In che modo le vostre abilità di curatori si sono combinate tra voi per la supervisione del Premio di quest’anno?
«Curare una mostra a più mani permette di confrontarsi, di aprirsi alla discussione e alla varietà di proposte e linguaggi interpretati dalle scelte curatoriali individuali. Per quanto ci riguarda tutte le scelte sono state condivise e le diverse sensibilità si sono sposate in un progetto che riteniamo possa costituire tramite il lavoro degli artisti una risorsa non solo per il museo, ma anche per la comunità e per la sua capacità di rimpossessarsi di un territorio così fortemente colpito dal terremoto del maggio 2012».
Volete illustrarci i progetti presentati dai quattro artisti all’interno della Galleria?

· · ·

= Consegna 1 =
Filtra le righe qui sotto e copia tutte quelle che contengono la parola "Choose", distinguendo tra maiuscole e minuscole.

= Set di dati =

· · ·

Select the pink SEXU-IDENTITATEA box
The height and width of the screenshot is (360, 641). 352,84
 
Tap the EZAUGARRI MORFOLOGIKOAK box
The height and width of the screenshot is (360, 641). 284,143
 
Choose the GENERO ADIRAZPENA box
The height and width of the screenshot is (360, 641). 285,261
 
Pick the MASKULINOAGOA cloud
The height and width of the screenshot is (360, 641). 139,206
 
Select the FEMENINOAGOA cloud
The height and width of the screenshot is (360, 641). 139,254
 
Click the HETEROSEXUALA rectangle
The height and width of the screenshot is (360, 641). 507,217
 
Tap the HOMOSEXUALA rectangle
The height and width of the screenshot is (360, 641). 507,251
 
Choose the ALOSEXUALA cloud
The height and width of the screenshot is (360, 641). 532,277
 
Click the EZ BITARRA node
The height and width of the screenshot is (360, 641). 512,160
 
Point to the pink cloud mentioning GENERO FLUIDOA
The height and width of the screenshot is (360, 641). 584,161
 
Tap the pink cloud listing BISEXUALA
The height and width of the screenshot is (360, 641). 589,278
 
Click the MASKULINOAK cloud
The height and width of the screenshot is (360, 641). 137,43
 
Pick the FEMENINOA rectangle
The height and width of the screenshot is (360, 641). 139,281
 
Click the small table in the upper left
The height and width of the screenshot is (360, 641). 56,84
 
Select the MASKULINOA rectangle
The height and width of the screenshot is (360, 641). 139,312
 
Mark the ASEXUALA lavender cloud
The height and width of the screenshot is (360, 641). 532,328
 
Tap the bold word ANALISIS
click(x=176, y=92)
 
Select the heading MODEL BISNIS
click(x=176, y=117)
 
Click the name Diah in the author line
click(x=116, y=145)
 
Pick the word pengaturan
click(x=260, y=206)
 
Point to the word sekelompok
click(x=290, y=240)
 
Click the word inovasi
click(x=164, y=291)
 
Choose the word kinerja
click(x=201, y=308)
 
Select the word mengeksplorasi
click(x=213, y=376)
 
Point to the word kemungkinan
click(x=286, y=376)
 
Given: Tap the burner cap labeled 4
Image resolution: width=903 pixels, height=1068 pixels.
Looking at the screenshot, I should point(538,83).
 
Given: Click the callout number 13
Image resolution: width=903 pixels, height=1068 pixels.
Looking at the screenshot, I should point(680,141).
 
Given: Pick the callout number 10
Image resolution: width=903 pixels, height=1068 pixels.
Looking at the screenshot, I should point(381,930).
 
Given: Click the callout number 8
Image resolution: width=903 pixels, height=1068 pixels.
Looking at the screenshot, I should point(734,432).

· · ·

= Consegna 2 =
Per favore, riscrivi il brano dell'intervista da "In che modo" a "all’interno della Galleria?", cambiando "comunità" in "cittadinanza".

= Risposta completa 1 =
Choose the GENERO ADIRAZPENA box
Choose the ALOSEXUALA cloud
Choose the word kinerja

= Risposta completa 2 =
In che modo le vostre abilità di curatori si sono combinate tra voi per la supervisione del Premio di quest’anno?
«Curare una mostra a più mani permette di confrontarsi, di aprirsi alla discussione e alla varietà di proposte e linguaggi interpretati dalle scelte curatoriali individuali. Per quanto ci riguarda tutte le scelte sono state condivise e le diverse sensibilità si sono sposate in un progetto che riteniamo possa costituire tramite il lavoro degli artisti una risorsa non solo per il museo, ma anche per la cittadinanza e per la sua capacità di rimpossessarsi di un territorio così fortemente colpito dal terremoto del maggio 2012».
Volete illustrarci i progetti presentati dai quattro artisti all’interno della Galleria?